**Records for processing:**
-=-=-

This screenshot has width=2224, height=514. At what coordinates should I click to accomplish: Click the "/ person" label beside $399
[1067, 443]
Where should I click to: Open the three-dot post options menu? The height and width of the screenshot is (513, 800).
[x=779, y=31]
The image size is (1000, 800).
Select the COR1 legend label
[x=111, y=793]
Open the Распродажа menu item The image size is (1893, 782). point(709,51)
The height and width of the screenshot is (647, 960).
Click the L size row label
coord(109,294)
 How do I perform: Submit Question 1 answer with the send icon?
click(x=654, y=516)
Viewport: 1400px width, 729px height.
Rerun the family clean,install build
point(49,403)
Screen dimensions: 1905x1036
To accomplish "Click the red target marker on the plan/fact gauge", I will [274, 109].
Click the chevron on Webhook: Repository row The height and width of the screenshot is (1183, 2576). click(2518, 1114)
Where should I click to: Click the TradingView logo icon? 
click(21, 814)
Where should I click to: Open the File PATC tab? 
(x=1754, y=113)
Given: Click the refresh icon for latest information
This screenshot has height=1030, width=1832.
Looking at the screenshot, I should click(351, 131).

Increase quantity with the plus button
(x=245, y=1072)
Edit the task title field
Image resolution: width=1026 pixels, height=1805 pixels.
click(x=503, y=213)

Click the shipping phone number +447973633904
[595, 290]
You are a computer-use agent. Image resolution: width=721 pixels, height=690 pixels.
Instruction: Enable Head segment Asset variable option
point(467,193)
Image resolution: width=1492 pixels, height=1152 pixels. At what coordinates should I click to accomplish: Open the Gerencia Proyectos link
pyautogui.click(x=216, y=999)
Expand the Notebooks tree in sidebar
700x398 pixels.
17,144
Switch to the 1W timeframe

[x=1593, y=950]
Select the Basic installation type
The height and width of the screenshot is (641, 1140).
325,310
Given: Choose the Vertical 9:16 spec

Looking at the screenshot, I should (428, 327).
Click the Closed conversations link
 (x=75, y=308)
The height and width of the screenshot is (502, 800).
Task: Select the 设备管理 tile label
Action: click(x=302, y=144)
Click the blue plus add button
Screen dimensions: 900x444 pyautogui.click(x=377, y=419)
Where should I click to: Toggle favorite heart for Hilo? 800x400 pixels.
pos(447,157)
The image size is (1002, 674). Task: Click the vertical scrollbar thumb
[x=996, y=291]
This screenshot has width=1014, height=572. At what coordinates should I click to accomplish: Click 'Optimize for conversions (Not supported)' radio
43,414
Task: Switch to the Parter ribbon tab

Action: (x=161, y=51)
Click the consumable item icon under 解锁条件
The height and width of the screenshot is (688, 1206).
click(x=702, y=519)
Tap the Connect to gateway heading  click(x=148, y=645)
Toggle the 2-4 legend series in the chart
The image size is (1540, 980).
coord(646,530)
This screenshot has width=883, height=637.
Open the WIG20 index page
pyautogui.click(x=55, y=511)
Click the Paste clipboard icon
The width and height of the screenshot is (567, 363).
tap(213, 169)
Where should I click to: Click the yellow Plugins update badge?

-=-=-

**Assigned task:** Should a line in the material contain "item", copy it.

**Written reply:**
Open the Распродажа menu item The image size is (1893, 782). point(709,51)
Click the consumable item icon under 解锁条件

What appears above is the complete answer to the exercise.